Experts expect certain variants of Rivian R1S SUV and Rivian R1T pickup trucks to be eligible for the extended tax credit proposed by the Climate Change Bill. Although only a few variants meet the eligibility criteria at the moment, Rivian Automotive, Inc. (NASDAQ:RIVN) is working on introducing lower-priced models before 2025 under the R2 range.
Presently, Rivian Automotive, Inc. (NASDAQ:RIVN) has a manufacturing facility in Normal, Illinois. The company intends to open a second manufacturing facility near Atlanta, Georgia by 2025. The new facility will be focused on producing the more affordable R2 range. Like Fisker, Rivian Automotive, Inc. (NASDAQ:RIVN) has shown the willingness to enter into a buyer’s agreement to circumvent the impact of the Climate Bill on higher-priced models. Rivian Automotive, Inc. (NASDAQ:RIVN) is also expected to benefit from the CHIPS bill that will provide incentives worth billions of dollars to semiconductor makers in the US. Shortage of semiconductor chips has caused significant delays for EV companies like Rivian Automotive, Inc. (NASDAQ:RIVN).

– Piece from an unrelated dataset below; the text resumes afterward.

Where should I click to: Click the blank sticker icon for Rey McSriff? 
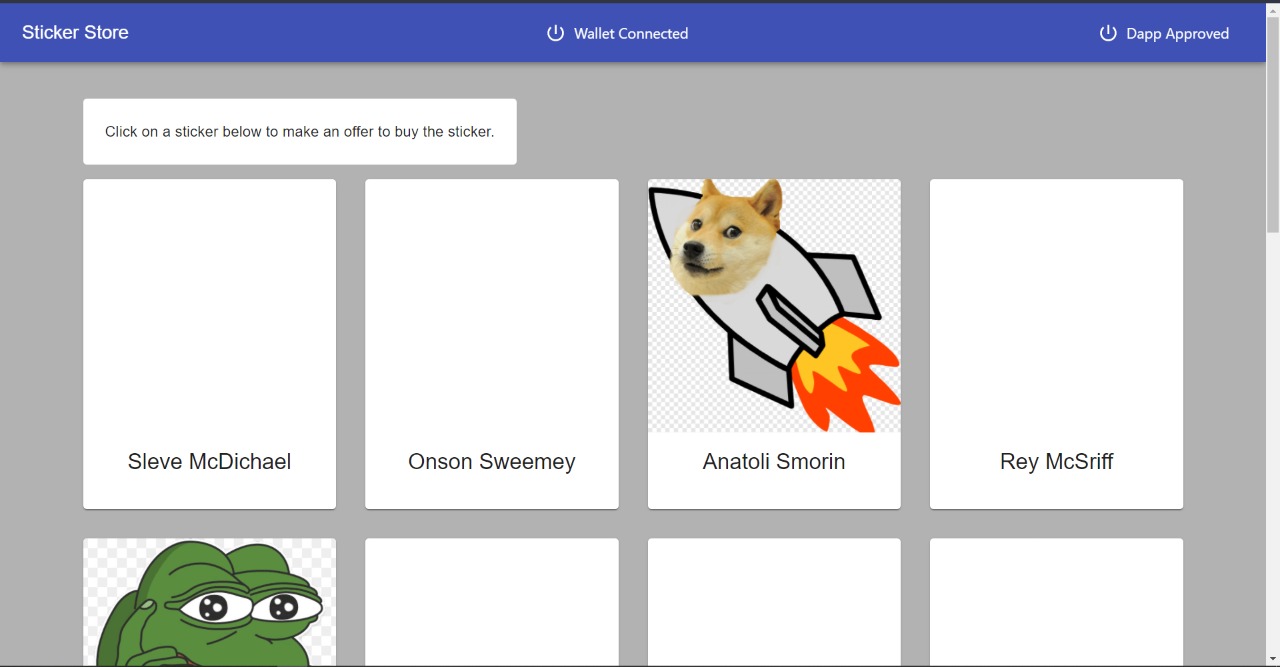(1056, 305)
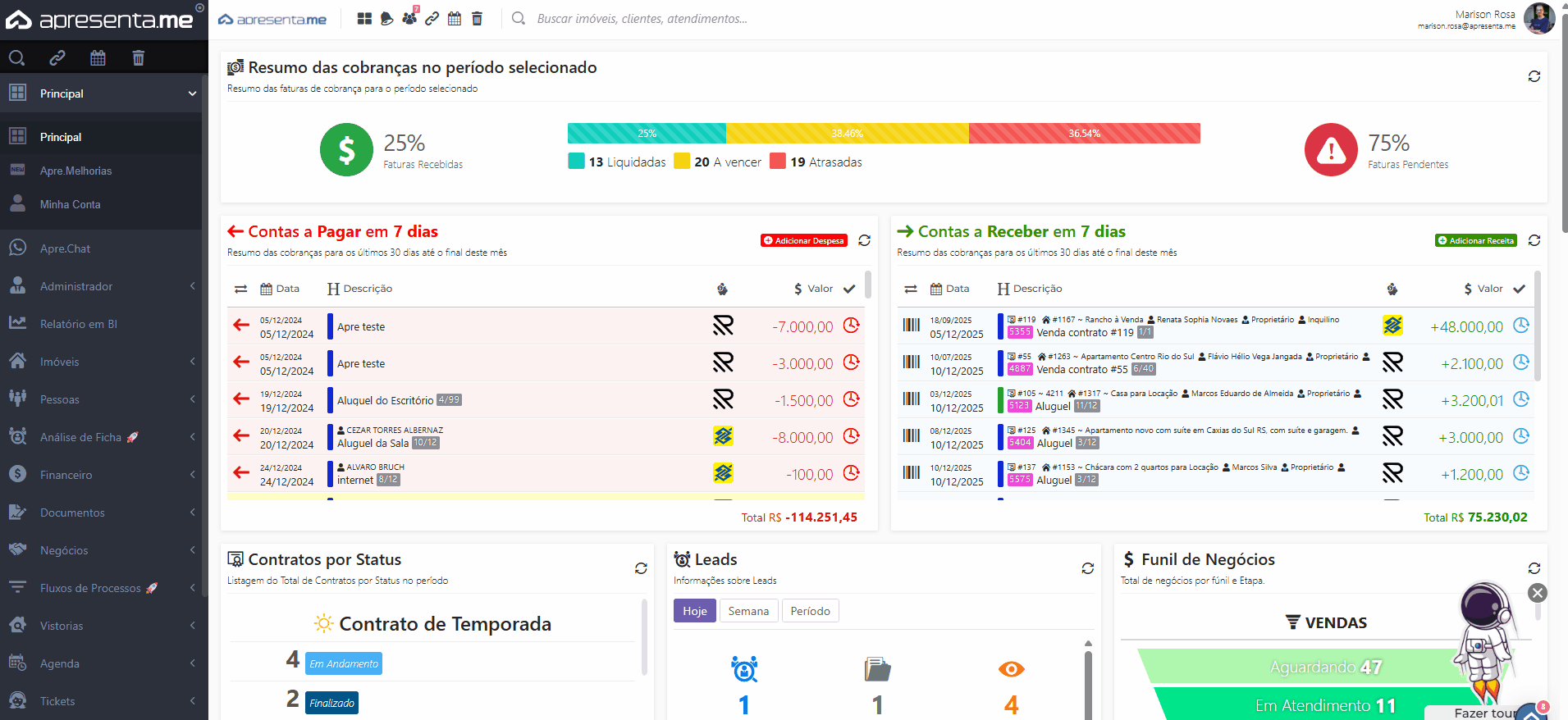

Here’s what Baron Funds said about Rivian Automotive, Inc. (NASDAQ:RIVN) in its Q1 2022 investor letter:
“Rivian Automotive, Inc. designs, manufactures, and sells consumer and commercial electric vehicles. Shares of Rivian continued its volatile trading following the stock’s IPO in late 2021, declining 52% in the first quarter as investors rotated out of fast-growing long-duration stocks and as industrywide supply-chain issues delayed Rivian’s production ramp. In addition, even while other automotive companies raised prices due to inflationary pressures, Rivian launched a price increase campaign that was not well communicated and, as a result, was met with dissatisfaction by existing reservation holders. While this was an unforced error, the company quickly corrected course, reversing its decision to raise prices for existing reservations, while maintaining the increase on new buyers (which has not caused a material impact to demand). We retain conviction in the shares given management’s vision, Rivian’s product positioning, the company’s relationship with Amazon.com, and the company’s strong balance sheet, which will help it overcome the current challenges while taking advantage of the long-term opportunity as the market transitions to electric vehicles.”